Metabase seems very promising! More at http://metabase.com and I highly recommend the blog post and podcast episode above.

pengchengluo commented 8 years ago

Hi @pdurbin, the faculties in our university are interested in who download their data and the downloaders' detail information. The google analytic just collect anonymous usage information. Therefore, we add this usage statistic function.

@eaquigley , @pdurbin We are very glad to share our code!

pdurbin commented 8 years ago

Are you planning on submitting a pull request for this so we can test it with the source code?

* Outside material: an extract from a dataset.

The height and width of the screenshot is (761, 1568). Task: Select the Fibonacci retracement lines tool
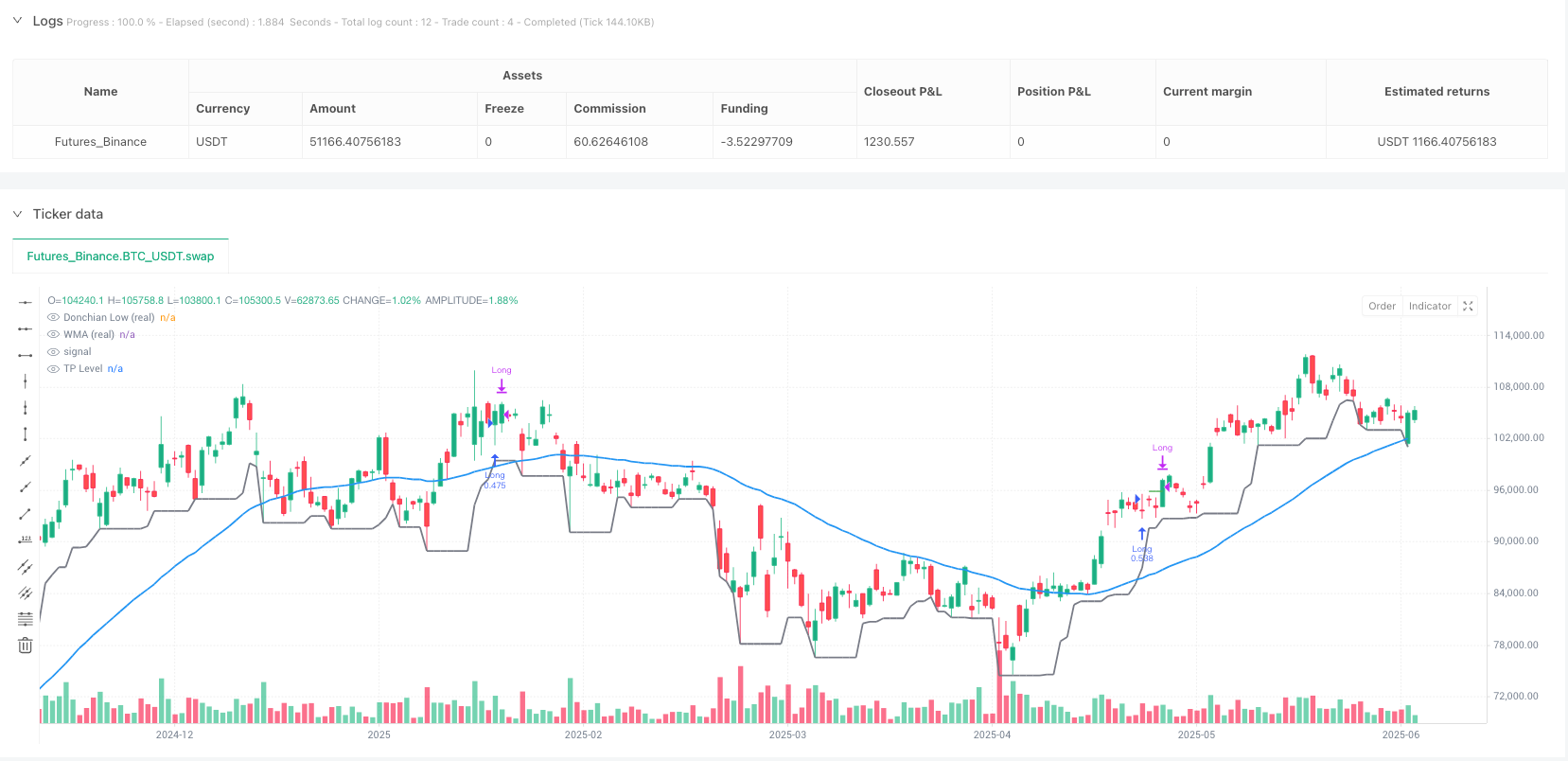pos(26,619)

Would love to be able to get this onto one of our test servers so I can play around with it and see what the user experience is like.

@eaquigley it looks like @pengchengluo just made a pull request at #2818 . Did you have a test server in mind?

eaquigley commented 8 years ago

@pdurbin beta.dataverse.org would be the test server in mind since it is intended to be the test machine that shows new features and functionality.

bencomp commented 8 years ago

It would be interesting to see the performance under load, as ElasticSearch can scale, but for it to scale I think you need multiple machines. Something for locust?

Server capacity at DANS is low, so although this work is very interesting, I would probably want to wait with setting up all of this.

eaquigley commented 8 years ago

@bencomp it would be interesting to set this up on one of our test machines (beta.dataverse.org) and run locust against it to see what happens to performance of the application.

pdurbin commented 7 years ago

Since Piwik is mentioned above, just a heads up that support for Pwiki just merged (pull request #3374).

Also, on today's community call we talked about http://dataverse.org/metrics and how it's pointed at https://dataverse.harvard.edu but the code that powers it ( https://github.com/IQSS/miniverse ) can be pointed at any Dataverse installation. Here's a link to the notes: https://docs.google.com/document/d/1Bvxg8NxU3LV0yRBp5X-qOU1u7Ede7-HHDtwjuHPTJyc/edit?usp=sharing

pdurbin commented 7 years ago

I'm closing this now that people can install https://github.com/IQSS/miniverse . If anyone objects, please let me know.

pdurbin commented 6 years ago

Please note that there is some activity regarding gathering metrics at #4169.